Enter file in which to save the key (/home/alice/.ssh/id_rsa):
Created directory '/home/alice/.ssh'.
Enter passphrase (empty for no passphrase):
Enter same passphrase again:
Your identification has been saved in /home/alice/.ssh/id_rsa.
Your public key has been saved in /home/alice/.ssh/id_rsa.pub.
The key fingerprint is:
SHA256:/D4MLSKErL1nLzyA8GZIExNRTTMNfpAp/Q8oxnqwd2k alice@caowl130
The key's randomart image is:
+---[RSA 2048]----+
| o+.+*= |
| o ..=+. |
| .+...o. |
|.+o+...+ |
|o**.. . S. |
|+o*o.E. oo. |
| oo+o. . +. |
| . * .o |
| o +. .. |
+----[SHA256]-----+
2、当前目录下面会生成一 .ssh 的目录,里面包含了密钥,需要将该密钥发送给想要连接的服务器上。
使用命令:ssh-copy-id 192.168.153.129,输入密码。添加成功。

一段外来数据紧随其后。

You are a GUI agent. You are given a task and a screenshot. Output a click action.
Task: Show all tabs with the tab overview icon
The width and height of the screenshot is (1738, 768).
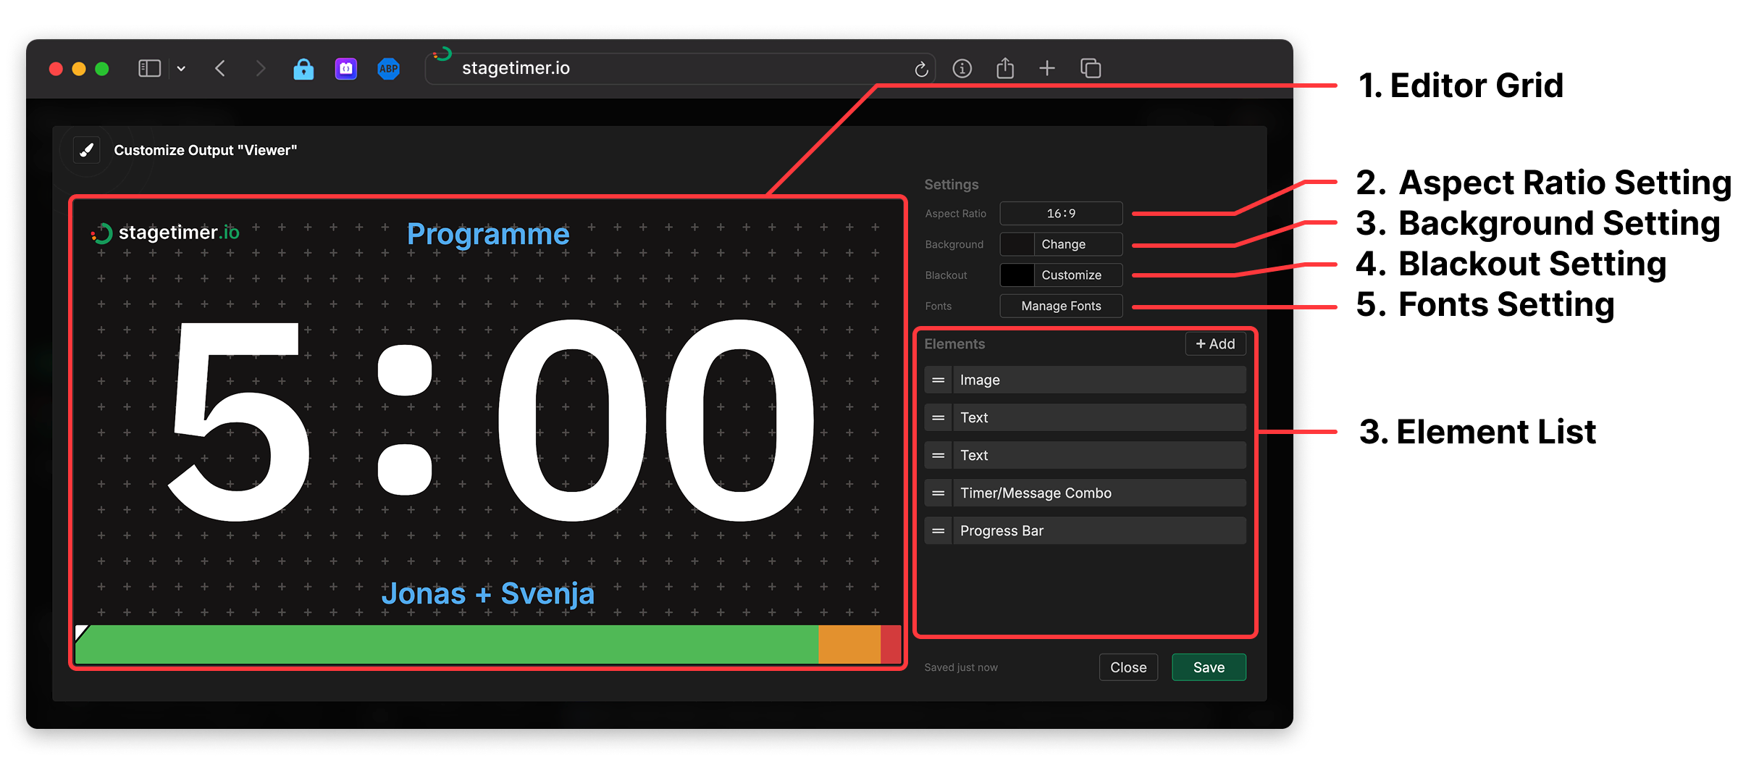coord(1090,68)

[alice@caowl130 ~]$ ssh-copy-id 192.168.153.129
/bin/ssh-copy-id: INFO: Source of key(s) to be installed: "/home/alice/.ssh/id_rsa.pub"
The authenticity of host '192.168.153.129 (192.168.153.129)' can't be established.
ECDSA key fingerprint is SHA256:mO5piEGc2NFFYxyMvxPVYwSHebQU1je35Am1JlDgIhw.
ECDSA key fingerprint is MD5:f8:b3:54:11:2e:54:e1:f7:4a:e7:a1:2a:1e:15:fa:10.
Are you sure you want to continue connecting (yes/no)? yes
/bin/ssh-copy-id: INFO: attempting to log in with the new key(s), to filter out any that are already installed
/bin/ssh-copy-id: INFO: 1 key(s) remain to be installed -- if you are prompted now it is to install the new keys
alice@192.168.153.129's password:
Number of key(s) added: 1
Now try logging into the machine, with: "ssh '192.168.153.129'"
and check to make sure that only the key(s) you wanted were added.